=== PROBLEM STATEMENT ===
Copy the items word for word from the line with "Where should I" to the line with "Action: [x=489, y=365]", including both of those lines. Leave the pictures out.
# start of EXCERPTED RECORDS
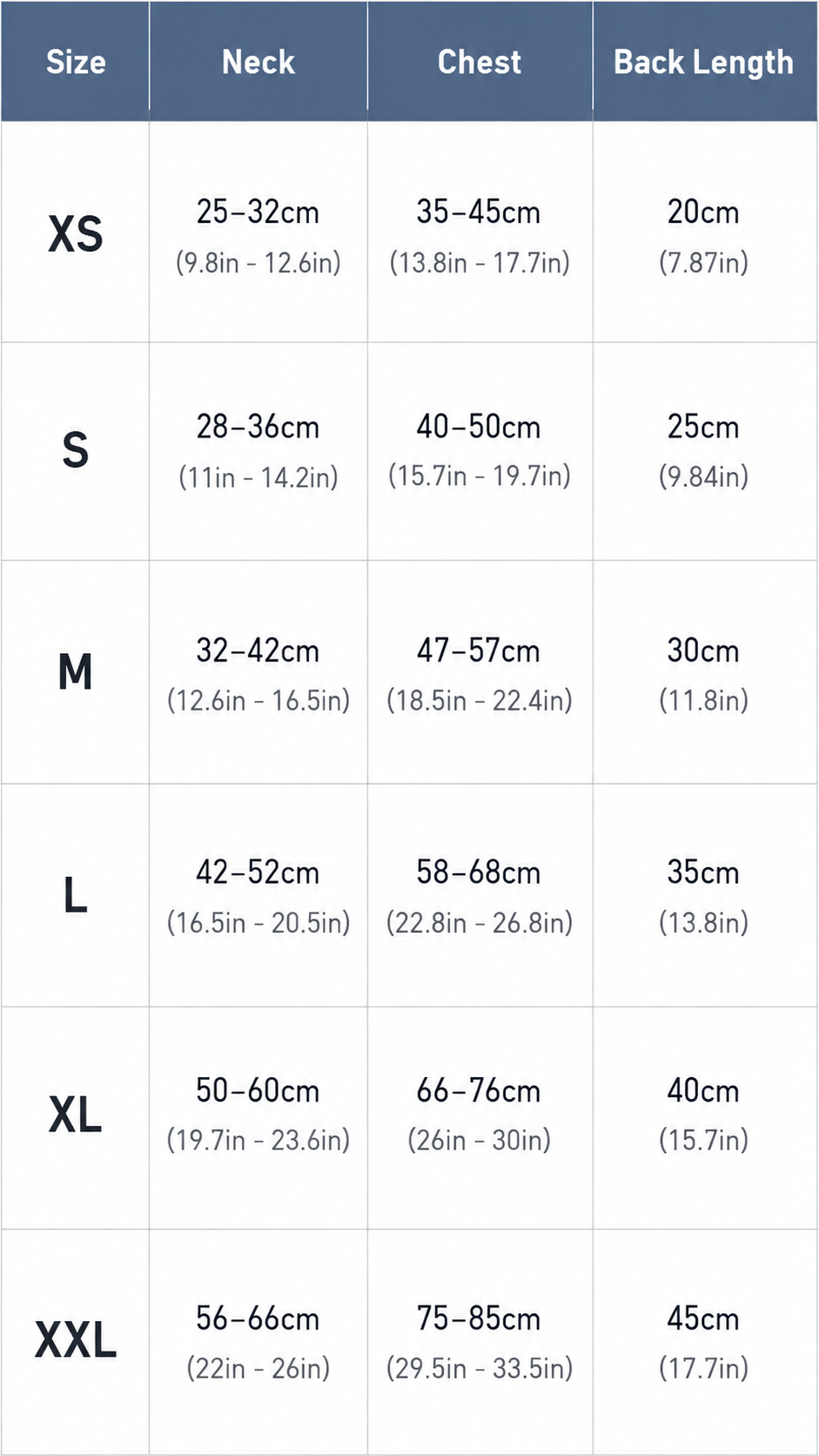The image size is (819, 1456).
Task: Click the 40–50cm chest measurement
Action: click(x=479, y=427)
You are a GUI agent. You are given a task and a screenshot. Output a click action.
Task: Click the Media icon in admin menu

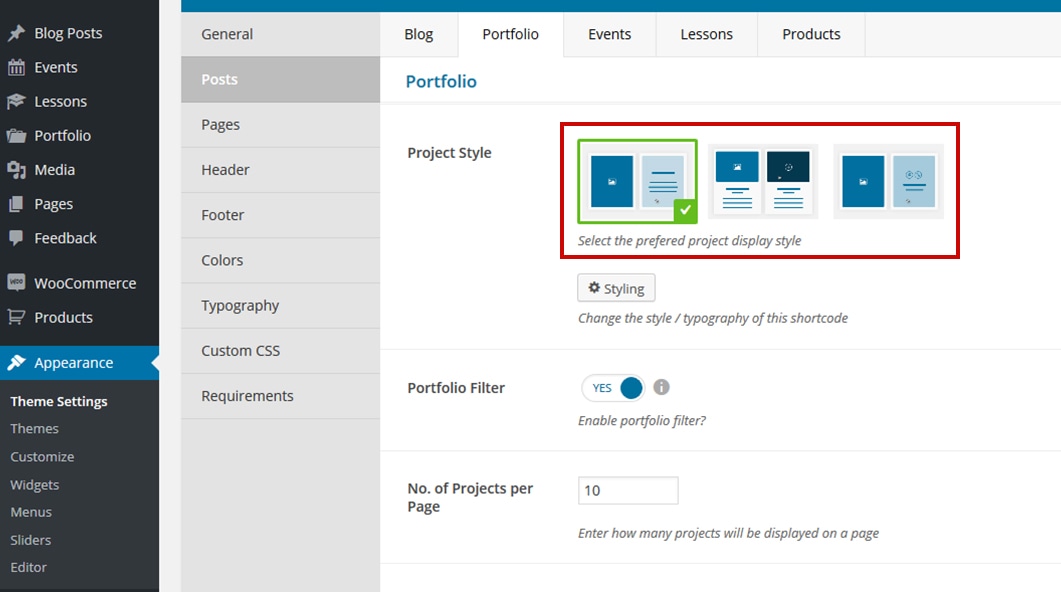pos(16,170)
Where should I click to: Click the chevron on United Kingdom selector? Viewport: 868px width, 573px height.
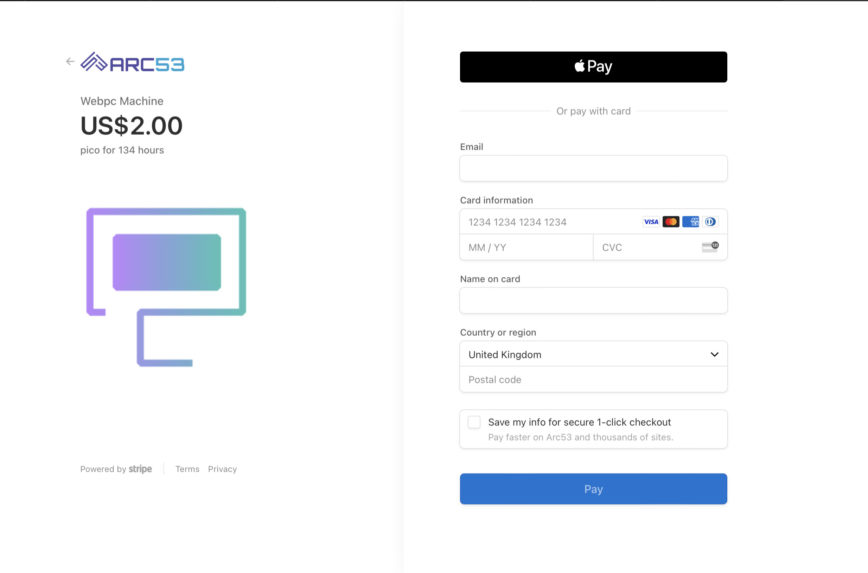714,354
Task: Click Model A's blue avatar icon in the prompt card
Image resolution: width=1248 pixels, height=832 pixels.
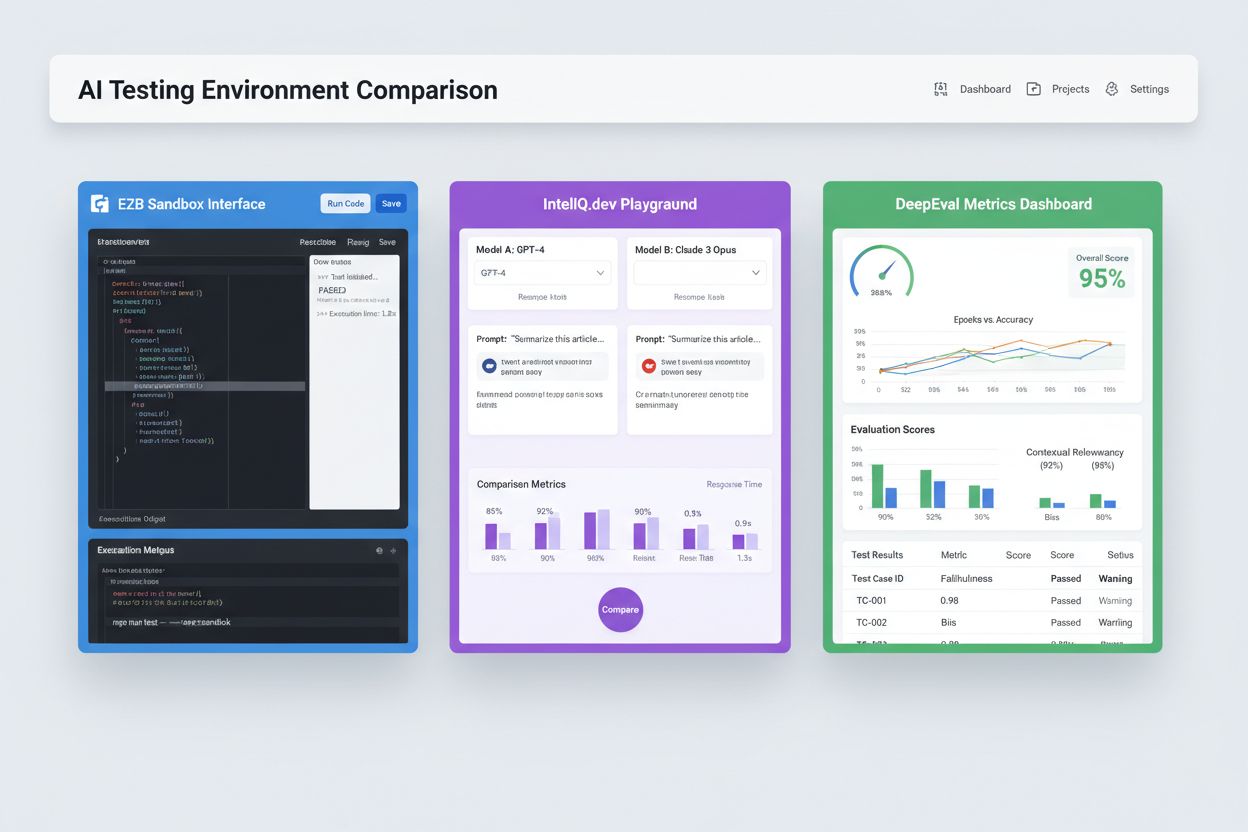Action: [x=489, y=365]
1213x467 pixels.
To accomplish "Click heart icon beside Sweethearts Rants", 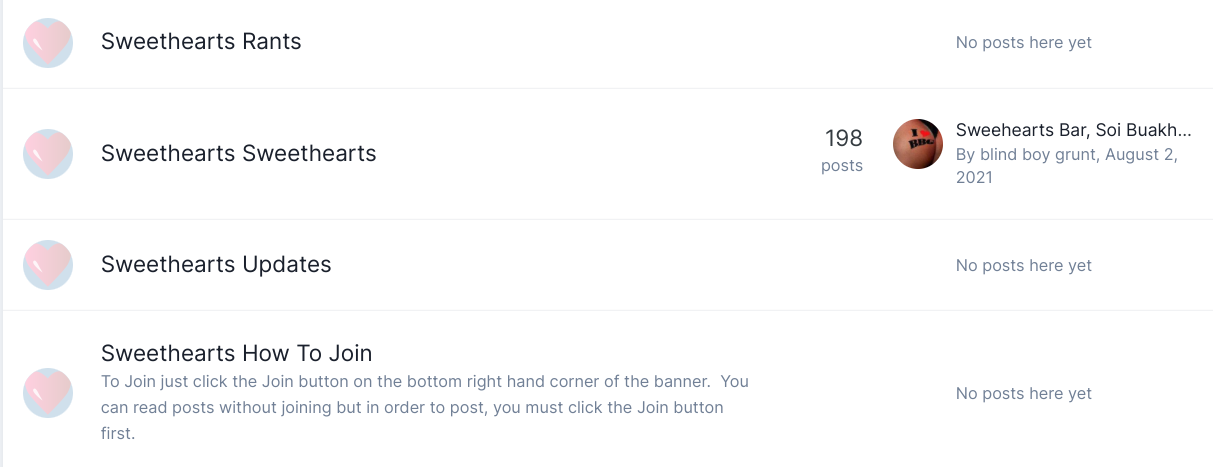I will pyautogui.click(x=48, y=43).
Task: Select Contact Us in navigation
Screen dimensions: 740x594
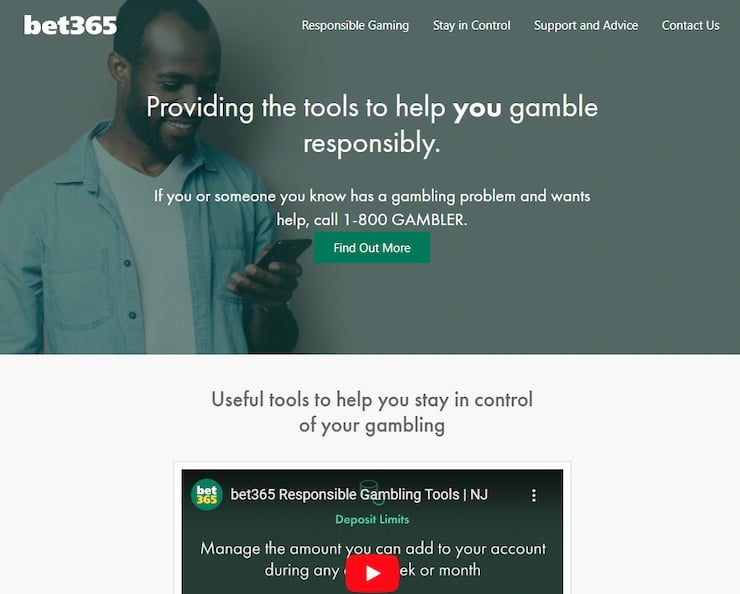Action: pos(690,25)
# end of EXCERPTED RECORDS
=== WRITTEN ANSWER ===
Where should I click to: Click the chevron on United Kingdom selector? Viewport: 868px width, 573px height.
714,354
Task: Click Model A's blue avatar icon in the prompt card
Image resolution: width=1248 pixels, height=832 pixels.
Action: [x=489, y=365]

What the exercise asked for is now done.